Anda di halaman 1dari 9

SALIVA

Saliva merupakan gabungan dari berbagai cairan dan komponen yang diekskresikan ke dalam rongga mulut.
Saliva dihasilkan oleh tiga pasang kelenjar saliva mayor (kelenjar parotis, kelenjar submandibular dan kelenjar
sublingual) serta kelejar-kelenjar minor yang tersebar pada mukosa rongga mulut dan cairan dari eksudat
ginggiva. Setiap kelenjar terdiri dari sekelompok sel sel yang menyerupai sel epitel yaitu sel asinar dan sel
tubular. Sel asinar mensekresi cairan serous (watery fluid) sedangkan sel tubular mensekresi cairan mukus
(viscous fluid). Kelenjar parotis hanya terdiri dari sel-sel asinar, sedangkan kelenjar sublingual dan
submandibular memiliki kedua tipe sel tersebut, baik sel asinar maupun tubular (mixed).

Mekanisme Sekresi Saliva

Kelenjar saliva memproduksi kurang lebih 1-1,5 liter saliva perhari.

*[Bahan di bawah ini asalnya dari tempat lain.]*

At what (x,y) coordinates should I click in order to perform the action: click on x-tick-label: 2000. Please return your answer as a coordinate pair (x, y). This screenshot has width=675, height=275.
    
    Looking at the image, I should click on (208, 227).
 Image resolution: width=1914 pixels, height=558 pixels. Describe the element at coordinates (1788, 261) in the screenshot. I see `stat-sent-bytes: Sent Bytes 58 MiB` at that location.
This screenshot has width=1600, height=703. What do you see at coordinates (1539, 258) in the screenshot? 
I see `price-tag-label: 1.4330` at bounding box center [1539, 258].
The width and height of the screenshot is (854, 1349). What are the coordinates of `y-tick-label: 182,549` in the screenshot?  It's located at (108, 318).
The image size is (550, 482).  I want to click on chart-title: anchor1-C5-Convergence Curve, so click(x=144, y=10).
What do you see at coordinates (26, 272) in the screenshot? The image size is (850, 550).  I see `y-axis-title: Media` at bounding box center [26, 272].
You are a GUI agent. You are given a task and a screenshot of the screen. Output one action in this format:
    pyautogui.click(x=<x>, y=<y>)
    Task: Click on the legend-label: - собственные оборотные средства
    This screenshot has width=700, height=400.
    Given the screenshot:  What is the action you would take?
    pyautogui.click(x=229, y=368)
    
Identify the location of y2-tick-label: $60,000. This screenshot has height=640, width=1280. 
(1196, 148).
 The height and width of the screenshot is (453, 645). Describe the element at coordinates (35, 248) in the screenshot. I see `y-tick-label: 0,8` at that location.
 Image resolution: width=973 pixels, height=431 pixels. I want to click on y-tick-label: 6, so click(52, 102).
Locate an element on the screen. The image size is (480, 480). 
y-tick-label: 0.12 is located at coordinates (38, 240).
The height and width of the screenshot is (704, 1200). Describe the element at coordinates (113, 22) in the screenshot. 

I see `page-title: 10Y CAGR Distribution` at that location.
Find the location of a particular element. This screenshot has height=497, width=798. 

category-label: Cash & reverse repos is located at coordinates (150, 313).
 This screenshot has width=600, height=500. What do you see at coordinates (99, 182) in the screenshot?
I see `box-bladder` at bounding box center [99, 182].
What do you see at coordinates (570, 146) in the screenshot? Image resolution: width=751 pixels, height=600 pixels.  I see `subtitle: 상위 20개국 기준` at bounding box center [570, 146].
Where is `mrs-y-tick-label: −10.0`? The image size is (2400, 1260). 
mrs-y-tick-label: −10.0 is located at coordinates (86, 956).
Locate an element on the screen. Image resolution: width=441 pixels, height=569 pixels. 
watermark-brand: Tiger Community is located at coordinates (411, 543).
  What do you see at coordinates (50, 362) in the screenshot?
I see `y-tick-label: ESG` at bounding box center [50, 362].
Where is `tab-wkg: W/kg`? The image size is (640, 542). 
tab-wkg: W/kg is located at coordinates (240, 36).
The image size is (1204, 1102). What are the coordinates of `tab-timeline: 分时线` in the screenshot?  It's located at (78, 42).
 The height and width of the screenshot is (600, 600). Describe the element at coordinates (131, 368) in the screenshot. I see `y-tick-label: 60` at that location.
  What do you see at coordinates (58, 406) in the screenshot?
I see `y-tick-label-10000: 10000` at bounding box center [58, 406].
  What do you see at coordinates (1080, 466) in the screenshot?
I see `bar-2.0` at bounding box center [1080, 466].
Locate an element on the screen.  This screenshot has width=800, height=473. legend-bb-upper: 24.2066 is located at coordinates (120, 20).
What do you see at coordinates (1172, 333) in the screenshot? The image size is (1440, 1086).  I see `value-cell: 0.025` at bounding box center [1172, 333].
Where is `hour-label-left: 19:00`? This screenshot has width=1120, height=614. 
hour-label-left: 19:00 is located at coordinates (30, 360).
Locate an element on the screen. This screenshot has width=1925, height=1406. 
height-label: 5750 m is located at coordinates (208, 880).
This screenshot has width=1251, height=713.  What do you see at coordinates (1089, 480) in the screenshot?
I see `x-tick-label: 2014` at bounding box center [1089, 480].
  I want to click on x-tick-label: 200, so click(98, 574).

Densitas saliva berkisar antara 1,002-1,012
g/cm3. Tingkat perangsangan saliva tergantung pada kecepatan aliran saliva yang bervariasi antara 0,1 sampai
4 ml/menit. Pada kecepatan 0,5 ml/menit sekitar 95% saliva disekresi oleh kelenjar parotis (saliva encer) dan
kelenjar submandibularis (saliva kaya akan musin), sisanya disekresi oleh kelenjar sublingual dan kelenjar-
kelenjar di lapisan mukosa mulut. Sekresi saliva yang bersifat spontan dan kontinu, tanpa adanya rangsangan
yang jelas, disebabkan oleh stimulasi konstan tingkat rendah ujung-ujung saraf parasimpatis yang berakhir di
kelenjar saliva berfungsi untuk menjaga mulut dan tenggorokan tetap basah setiap waktu.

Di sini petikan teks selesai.